Contour integration with infinite poles
Let's assume, for the moment, that $k\leq 0$. Then we can rewrite our integral in the following way:
$$\int_{-\infty}^\infty \frac{x^2}{e^k + e^{x^2}}dx = e^{-k}\int_{-\infty}^\infty \frac{x^2e^ke^{-x^2}}{e^ke^{-x^2}+1}dx = e^{-k}\sum_{n=1}^\infty (-1)^{n+1}e^{nk}\int_{-\infty}^\infty x^2e^{-nx^2}dx$$
Then, by Feynman's trick
$$= e^{-k}\sum_{n=1}^\infty (-1)^{n+1} e^{nk}\Biggr(-\frac{d}{dn}\int_{-\infty}^\infty e^{-nx^2}dx\Biggr) = e^{-k}\sum_{n=1}^\infty (-1)^{n+1} e^{nk} \left(-\frac{d}{dn}\sqrt{\frac{\pi}{n}}\right)$$
$$ = -\frac{\sqrt{\pi}}{2}e^{-k} \sum_{n=1}^\infty \frac{(-e^k)^n}{n^{\frac{3}{2}}} \equiv -\frac{\sqrt{\pi}}{2}e^{-k} \text{Li}_{\frac{3}{2}}(-e^k)$$
While these specific steps don't apply when $k>0$, we can use analytic continuation to extend the polylogarithm (and taking the antilimit).
Using a CAS, I did not find any antiderivative.

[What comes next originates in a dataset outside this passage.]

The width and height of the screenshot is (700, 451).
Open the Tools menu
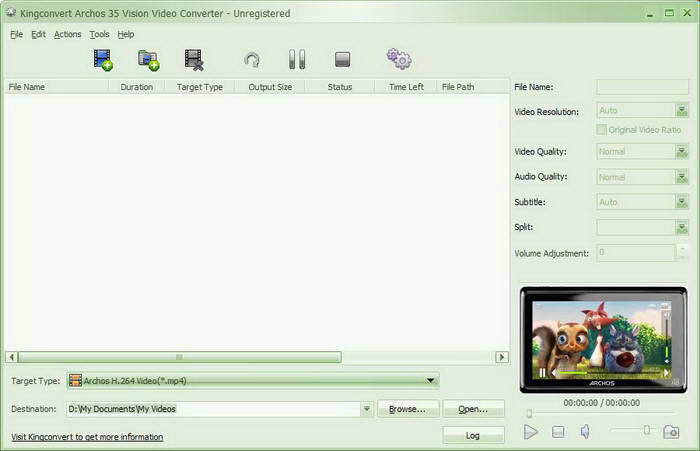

However, for the integral $$\int_{-\infty}^{\infty} \frac{x^2}{K+e^{x^2}}\,dx=-\frac{\sqrt{\pi } }{2 K} \text{Li}_{\frac{3}{2}}(-K)$$ where appears the polylogarithm function.
$$\int_{-\infty}^{\infty} \frac{x^2}{e^{k}+e^{x^2}}\,dx=-\frac{\sqrt{\pi }}{2} e^{-k} \,\text{Li}_{\frac{3}{2}}\left(-e^k\right)$$
I would like to add a different approach, directly connecting the integral to the field of polylogarithms (and I don't know why it wasn't mentioned within the two excellent answers already given).
Clearly, the integrand is an even function of $x$ and thus we only need to be concerned about the interval $[0,\infty]$. Enforcing the substitution $x^2\mapsto x$ reveals the integral representation of the Polylogarithm Function as \begin{align*} \int_{-\infty}^\infty \frac{x^2}{e^{x^2}+e^k}\mathrm dx&=2\int_0^\infty \frac{x^2}{e^{x^2}+e^k}\mathrm dx\\ &=\int_0^\infty\frac{x^\frac12}{e^x+e^k}\mathrm dx\\ &=-e^{-k}\int_0^\infty\frac{x^{\frac32-1}}{e^x/(-e^k)-1}\mathrm dx\\ &=-e^{-k}\left[\Gamma\left(\frac32\right)\operatorname{Li}_\frac32\left(-e^k\right)\right] \end{align*}
$$\therefore~\int_{-\infty}^\infty \frac{x^2}{e^{x^2}+e^k}\mathrm dx~=~-\frac{\sqrt\pi }2e^{-k}\operatorname{Li}_\frac32\left(-e^k\right)$$
The last step follows by basic properties of the Gamma Function. Anyway, note that the conditions - under which this representation holds - are met and at the same time the final expression matches the ones given by the other answers. Integral representation, as the one used here, are quite helpful when dealing with integrals of the "Mellin type" as they are sometimes called (due to their relation to the Mellin Transform).